The Repairing Standard, which has applied to other private rented housing since 2006, covers the legal and contractual obligations of private landlords in Scotland to ensure that a property meets a minimum physical standard.
Landlords must carry out a pre-tenancy check of their property to identify work required to meet the Repairing Standard and notify tenants of any such work. Landlords also have a duty to repair and maintain their property from the tenancy start date and throughout the tenancy.
This includes a duty to make good any damage caused by doing this work. On becoming aware of a defect, landlords must complete the work within a reasonable time.
From March 2027 all farmhouses let as part of an agricultural tenancy must meet the repairing standard, which is currently as follows:
- the property must be wind and watertight and in all other respects reasonably fit for people to live in.
- the structure and exterior (including drains, gutters and external pipes) must be in a reasonable state of repair and in proper working order.
- installations for supplying water, gas and electricity and for sanitation, space heating and heating water must be in a reasonable state of repair and in proper working order.
- any fixtures, fittings and appliances that the landlord provides under the tenancy must be in a reasonable state of repair and in proper working order.
- any furnishings that the landlord provides under the tenancy must be capable of being used safely for the purpose for which they are designed.

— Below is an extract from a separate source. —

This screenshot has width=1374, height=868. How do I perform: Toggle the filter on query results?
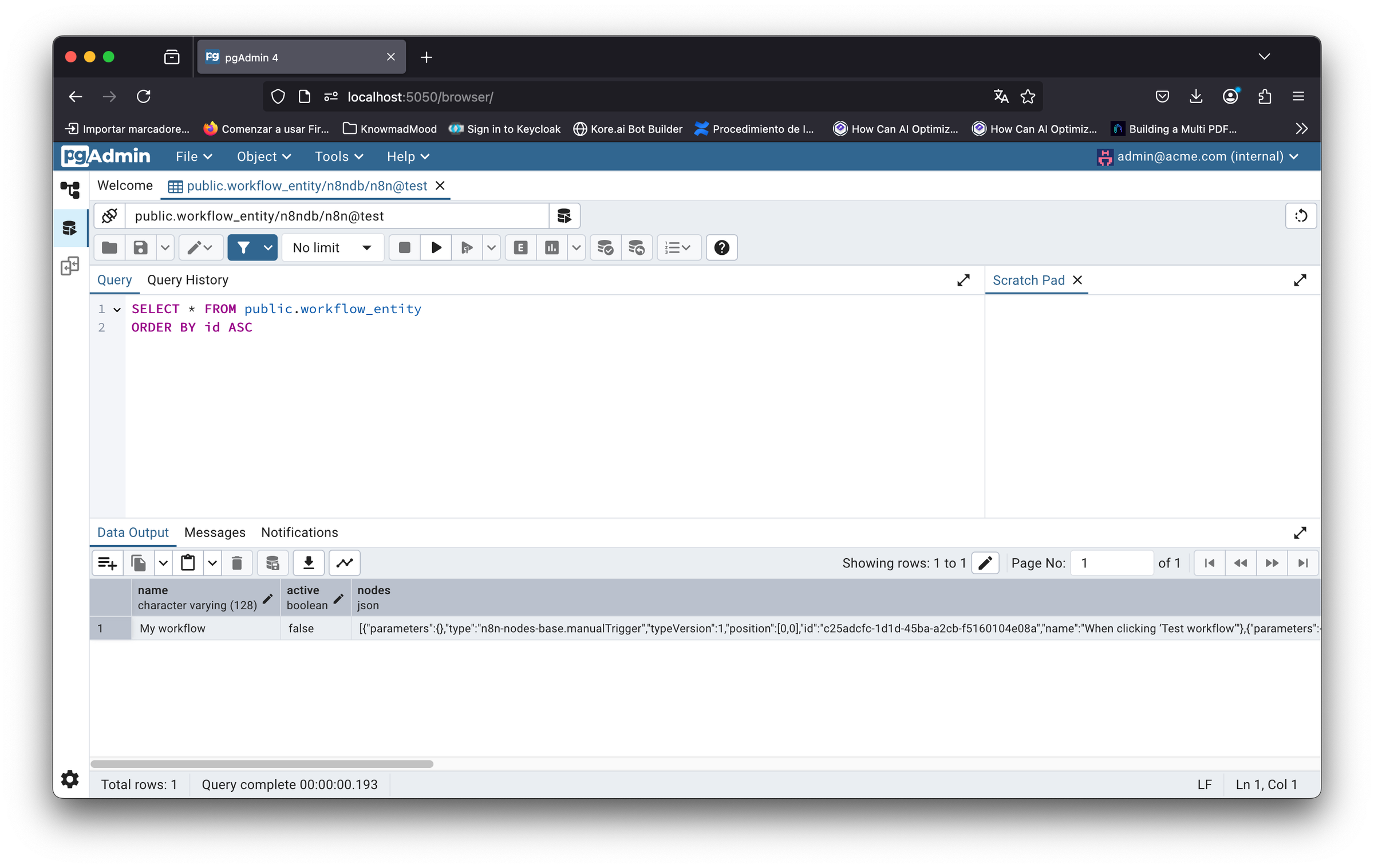pos(244,247)
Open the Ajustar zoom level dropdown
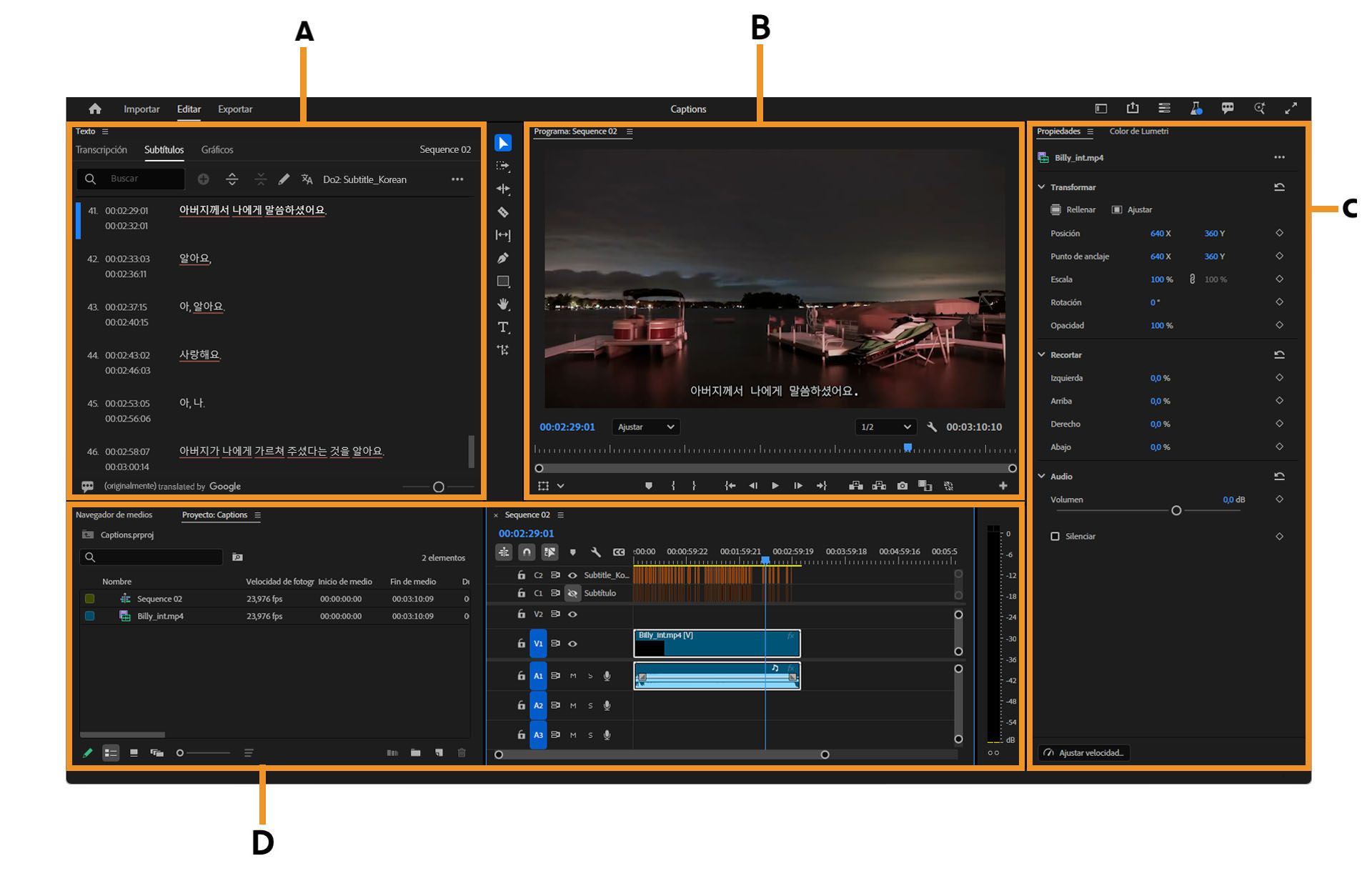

- the property must have a satisfactory way of detecting fires and for giving warning in the event of a fire or suspected fire.
- the property must have satisfactory provision for giving warning if carbon monoxide is present in a concentration that is hazardous to health.
- The property must meet the tolerable standard.
There are further changes being made to the Repairing Standard, which will be effective from 1 March 2024. The standard from then is extending to:
- Include a requirement for safely accessible food storage and food preparation space.
- Specify that there must be a fixed heating system.
- Specify that where the house is a flat in a tenement, the tenant is able to safely access and use any common parts of the tenement, such as common closes.
- Specify that where the house is a flat in a tenement, common doors must be secure and fitted with satisfactory locks, including a requirement that locks must allow users to open them from the inside without a key so that they do not inhibit exit in the event of a fire.
- Specify that electrical installations must include a residual current device (a device to reduce the risk of electrocution and fire by breaking the circuit in the event of a fault).
- Extend the existing duty to ensure that gas and electrical installations are in a reasonable state of repair and in proper working order, to any other type of fuel.
- Specify that the house should be free of lead pipes from the boundary stopcock to the kitchen tap, and that if this cannot be confirmed, a water quality test must be carried out.